En Espagne, un inédit débat électoral sur Internet

Pablo Iglesias, Albert Rivera et Pedro Sanchez, trois candidats aux législatives générales du 20 décembres en Espagne, ont participé hier à un débat organisé en ligne par le journal El Pais.
par François Musseau, MADRID, de notre correspondant
publié le 1er décembre 2015 à 7h28

Pedro, Pablo et Albert. Pendant deux bonnes heures de débat, les trois candidats se sont appelés par leurs prénoms, se sont systématiquement tutoyés, ont tenté de montrer entre eux une proximité qu'ils voudraient être celle qui les rapproche de l'homme de la rue. Lundi soir, à l'initiative du quotidien de référence El Pais, sur un plateau de télévision improvisé et relayé en ligne par des chaînes privées (Antena 3 ou telecinco), un débat électoral sans précédents a eu lieu.

Trois semaines avant les législatives générales du 20 décembre, en retransmettant sur Internet les premières joutes dialectiques entre les principaux candidats, El Pais a su «coller» à son époque avec un notoire succès médiatique. Le chef de file socialiste Pedro Sanchez, le secrétaire général de Podemos Pablo Iglesias et le leader de Ciudadanos Albert Rivera se sont livrés à un affrontement enlevé, piquant, parfois véhément, en tout cas bien moins corseté que les précédents débats électoraux.

L’événement a brillé par une absence très remarquée, celle du chef du gouvernement conservateur. Mariano Rajoy, au pouvoir depuis fin 2011, était acquis à un traditionnel numéro de duettiste télévisé face au candidat socialiste, mais rétif à un bras de fer à quatre qui, selon lui, ne jouerait pas en sa faveur.

Il traduit cependant le bouleversement qui s'est produit sur l'échiquier espagnol depuis l'irruption des «Indignés» en mai 2011 sur la scène publique. Ce mouvement de colère contre les coupes drastiques dans les dépenses publiques et les scandales de corruption a donné naissance à deux mouvements pariant sur une «régénération démocratique» : Podemos, une sorte de Syriza espagnol, et Cuidadanos (Citoyens), des libéraux «attachés» aux services publics. Selon un récent sondage publié par El Mundo, Podemos bénéficierait de 17% des intentions de vote, et Ciudadanos de 23%, soit une proportion très proche du parti Populaire, au pouvoir, et des socialistes. Fini l'hégémonie popular-socialista, place à une concurrence acharnée entre quatre partis de force comparable.

Au cours du débat, les trois jeunes candidats (ils ont entre 36 et 43 ans) ont logiquement tenté de souligner leurs différences.

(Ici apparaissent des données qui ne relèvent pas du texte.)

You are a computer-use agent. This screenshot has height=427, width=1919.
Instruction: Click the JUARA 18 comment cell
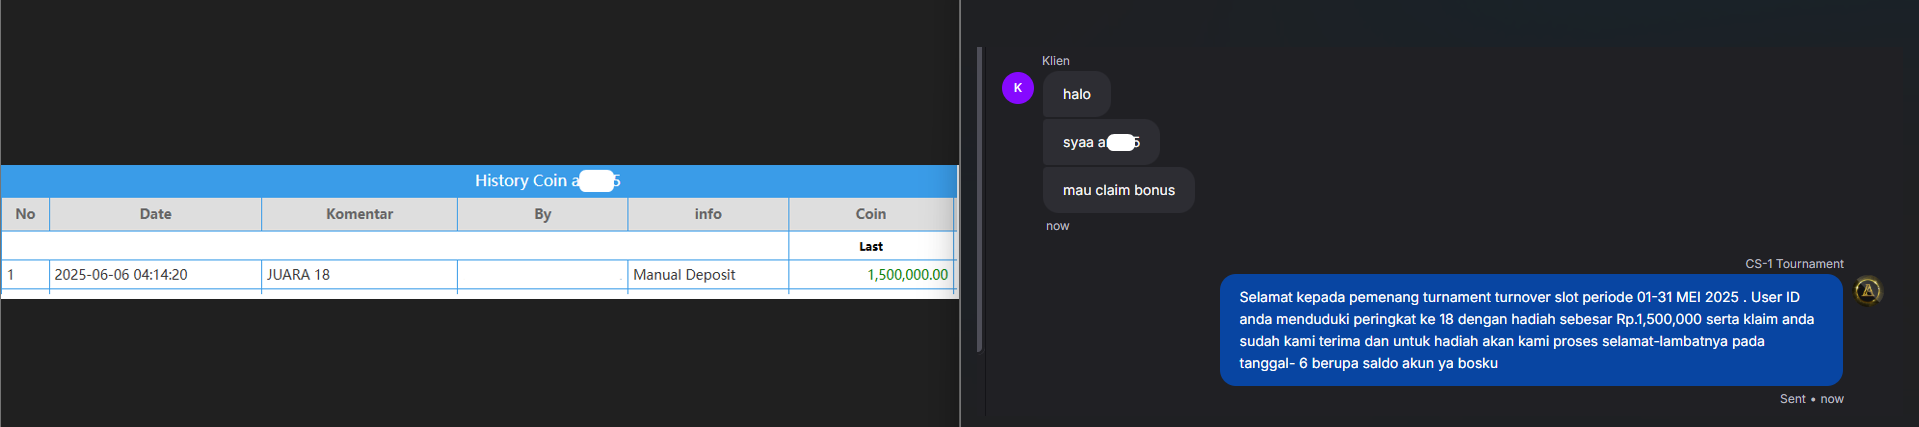359,274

Pedro Sanchez, costume sans cravate, inconnu du grand public il y a encore un an, a mis en exergue sa volonté de renforcer les lois contre la violence conjugale et de promouvoir une législation «pour une pleine parité salariale»; se posant en moralisateur de la vie politique, costume-cravate, Albert Rivera a promis «un pacte national contre la corruption», qui obligerait notamment tous les politiques mis en examen à ne plus exercer leurs fonctions -de façon provisoire; quant à Pablo Iglesias, sans costume ni cravate, le politologue à la queue-de-cheval, il a insisté sur la lutte contre la fraude fiscale qui permettrait, à ses yeux, de renflouer les caisses publiques telles qu'elles étaient avant la crise.

Pourtant, au-delà des différences, des incessantes querelles et des attaques personnelles, les trois hommes ont défendu ensemble la nécessité de modifier la très libérale réforme du travail mise en place par le gouvernement conservateur et, plus généralement, celle de «rapprocher la politique du citoyen». En refusant de participer au débat, Mariano Rajoy a, lui, accentué son image de technocrate éloigné du peuple.